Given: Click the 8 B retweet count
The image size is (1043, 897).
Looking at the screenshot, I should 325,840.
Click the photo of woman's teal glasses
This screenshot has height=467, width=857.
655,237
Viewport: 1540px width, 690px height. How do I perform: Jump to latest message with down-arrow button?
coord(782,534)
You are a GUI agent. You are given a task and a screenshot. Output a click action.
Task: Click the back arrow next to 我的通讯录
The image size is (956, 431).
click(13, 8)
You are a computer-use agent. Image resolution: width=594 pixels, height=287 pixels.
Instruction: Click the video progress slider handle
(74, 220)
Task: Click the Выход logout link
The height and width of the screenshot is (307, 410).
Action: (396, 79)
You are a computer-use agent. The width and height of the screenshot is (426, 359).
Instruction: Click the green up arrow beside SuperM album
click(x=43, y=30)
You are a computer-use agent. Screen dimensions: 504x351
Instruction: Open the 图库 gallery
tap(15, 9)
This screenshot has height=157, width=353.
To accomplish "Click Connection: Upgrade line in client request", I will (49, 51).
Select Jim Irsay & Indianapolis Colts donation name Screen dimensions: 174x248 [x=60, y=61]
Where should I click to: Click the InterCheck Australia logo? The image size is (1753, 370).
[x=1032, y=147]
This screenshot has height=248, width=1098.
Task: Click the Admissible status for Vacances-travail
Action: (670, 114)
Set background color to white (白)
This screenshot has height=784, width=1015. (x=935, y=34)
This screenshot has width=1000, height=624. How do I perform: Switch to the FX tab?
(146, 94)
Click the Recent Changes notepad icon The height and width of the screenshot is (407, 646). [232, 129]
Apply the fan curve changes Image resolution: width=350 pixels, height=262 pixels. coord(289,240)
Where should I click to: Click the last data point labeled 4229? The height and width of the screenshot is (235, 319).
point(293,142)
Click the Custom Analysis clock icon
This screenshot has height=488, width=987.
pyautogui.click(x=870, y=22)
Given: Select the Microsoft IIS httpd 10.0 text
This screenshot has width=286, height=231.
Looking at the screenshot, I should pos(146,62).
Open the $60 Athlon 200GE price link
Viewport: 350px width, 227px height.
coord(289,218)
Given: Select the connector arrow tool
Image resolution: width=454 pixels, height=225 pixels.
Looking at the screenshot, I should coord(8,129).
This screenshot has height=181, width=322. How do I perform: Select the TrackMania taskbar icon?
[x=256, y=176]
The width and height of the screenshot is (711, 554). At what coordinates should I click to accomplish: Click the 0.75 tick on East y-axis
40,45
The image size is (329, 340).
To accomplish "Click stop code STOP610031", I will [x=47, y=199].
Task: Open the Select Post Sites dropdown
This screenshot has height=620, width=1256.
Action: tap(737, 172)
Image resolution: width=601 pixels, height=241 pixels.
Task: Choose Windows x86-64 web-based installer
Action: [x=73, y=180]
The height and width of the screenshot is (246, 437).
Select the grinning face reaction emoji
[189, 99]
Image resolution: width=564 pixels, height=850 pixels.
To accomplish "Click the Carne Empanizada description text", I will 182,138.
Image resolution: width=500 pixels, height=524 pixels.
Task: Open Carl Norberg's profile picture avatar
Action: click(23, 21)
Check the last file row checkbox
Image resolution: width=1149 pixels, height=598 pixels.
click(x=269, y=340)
________________________________________
**Required action:**
Both end lines included, restate word for word the lines above from the line with "Image resolution: width=454" to the line with "Task: Open the Select Post Sites dropdown", and nothing else.

**Exercise output:**
Image resolution: width=454 pixels, height=225 pixels.
Looking at the screenshot, I should coord(8,129).
This screenshot has height=181, width=322. How do I perform: Select the TrackMania taskbar icon?
[x=256, y=176]
The width and height of the screenshot is (711, 554). At what coordinates should I click to accomplish: Click the 0.75 tick on East y-axis
40,45
The image size is (329, 340).
To accomplish "Click stop code STOP610031", I will [x=47, y=199].
Task: Open the Select Post Sites dropdown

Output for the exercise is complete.